You're absolutely right; as a general rule, 5 times higher is dandy. Ideally, for best and fullest fidelity, you want to run the source into an identical load impedance. And yes, that will vary with amplitude and frequency. And no, impedance is not the same as resistance. And fullest fidelity isn't what one gets running a P Bass into an SVT.
What I should have said was that for musical reproduction, higher is better than lower, to a point. Woofy *is* an overstatement, but a low impedance source into a high impedance input will be darker, less bright sounding. Sometimes the differences need an oscilloscope.
Ever played a Les Paul Personal or Professional) (they're not the same as the Recording)? 

Thanks for paying attention, and making me pay attention.


----------



## High/Deaf (Aug 19, 2009)

IME, that was what we thought when signal connections on most equipment was transformer balanced @ 600 ohms (input and output). You needed to balance input Z and output Z or else you were screwing with freq response (and levels, which always dropped at least 3dB when terminated compared to not being terminated).

As active electronics became ubiquitous, that mentality went away. Output Z was easy to get very low and terminating it in a much higher input Z made things more predictable. The usual rule of thumb now is (as @jb welder mentioned) at least 5X higher input impedance than output impedance. As long as your output wasn't being overly loaded down (something less than 5X), it would respond as expect.

If you ran that piece of equipment into an open circuit (i.e. input Z = infinity), it would have no artifacts from loading.
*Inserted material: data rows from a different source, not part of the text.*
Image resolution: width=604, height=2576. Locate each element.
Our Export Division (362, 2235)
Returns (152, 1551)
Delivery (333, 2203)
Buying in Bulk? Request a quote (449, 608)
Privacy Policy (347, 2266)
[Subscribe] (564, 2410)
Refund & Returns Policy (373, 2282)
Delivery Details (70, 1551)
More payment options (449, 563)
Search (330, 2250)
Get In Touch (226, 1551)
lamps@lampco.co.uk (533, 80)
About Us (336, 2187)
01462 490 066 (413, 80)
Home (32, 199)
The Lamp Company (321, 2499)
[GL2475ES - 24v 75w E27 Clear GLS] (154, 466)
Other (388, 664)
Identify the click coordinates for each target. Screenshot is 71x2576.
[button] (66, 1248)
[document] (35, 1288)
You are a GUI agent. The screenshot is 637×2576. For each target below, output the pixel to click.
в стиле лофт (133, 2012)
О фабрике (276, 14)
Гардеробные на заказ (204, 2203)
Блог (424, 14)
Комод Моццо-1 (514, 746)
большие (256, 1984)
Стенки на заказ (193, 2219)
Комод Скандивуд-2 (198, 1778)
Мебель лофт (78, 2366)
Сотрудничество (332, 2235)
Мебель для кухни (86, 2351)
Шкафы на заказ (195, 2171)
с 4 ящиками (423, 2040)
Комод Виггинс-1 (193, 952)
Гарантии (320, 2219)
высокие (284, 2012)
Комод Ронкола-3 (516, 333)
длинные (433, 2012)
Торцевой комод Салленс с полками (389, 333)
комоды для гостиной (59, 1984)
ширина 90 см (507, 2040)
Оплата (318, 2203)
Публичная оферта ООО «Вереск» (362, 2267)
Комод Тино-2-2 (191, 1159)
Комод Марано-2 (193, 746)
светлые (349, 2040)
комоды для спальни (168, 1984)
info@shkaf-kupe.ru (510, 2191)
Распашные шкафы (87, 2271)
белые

Running it into something that is 5X, or better yet 10X, higher Z led to about the same result. Being as it was simply a voltage transfer/connection and not a power transfer/connection, there is no voltage drop at that load impedance, either.

Of course, all of this goes away if you are talking about a power connection. But for signal connections, this has been my experience since the early 80s.

Some board do accomodate hi-Z instrument outputs. My Mackie Onyx has two inputs with a Hi-Z setting that terminates basses and piezo acoustic pickups perfectly. But a lot of boards do much better with a direct box in line to terminate things correctly.


----------